事實上,修羅領域是秦宇在催動,陽炎完全可以直接攻擊他,只要打敗秦宇,修羅領域便不攻自破,雖然有衆多修羅惡魔和修羅惡魔王的阻饒,但他付出一些代價,卻可以做到,然而他並沒有這麼做,一來,他想好好領教一番修羅領域這個所謂的神通之術雛形的威力,二來,也是因爲這種直覺,哪怕他直接攻擊秦宇也討不了多大的好處。
這還是秦宇將修爲壓制在初入淬體九重的境界,便如此強悍,煉氣二重巔峰的他會有多強?不可想象,難怪衆多太華宗弟子看向秦宇的目光總是帶着敬畏之意。
秦宇說得沒錯,這場戰鬥的確不怎麼痛快,沒有盡興。

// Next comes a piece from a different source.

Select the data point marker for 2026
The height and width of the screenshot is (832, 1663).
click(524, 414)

沒有相當的境界,殊死搏鬥並不現實,畢竟不是每個人都如同獨孤不敗兩兄弟一般,即便戰死也不肯放開壓制,秦宇可不是那種死腦筋的人,這樣的情況下,自然不可能手段盡出。
何況,就算不顧一切,手段盡出就能殺死淬體九重的秦宇嗎?陽炎沒底,這是第二個他沒把握殺死的淬體九重之人,果然世界之大,天才之多,即便是一個小宗門的弟子也不可小覷。
就如同,陽皇對陽炎說的,從底層起來的天才或許比那些養尊處優的所謂天才更強。
秦宇,毫無疑問就是這樣的人。
從須彌戒中取出一枚丹藥喂下,陽炎身上的傷勢也在以一個相當快的速度好轉,這是二品療傷丹藥,藥效自然很好。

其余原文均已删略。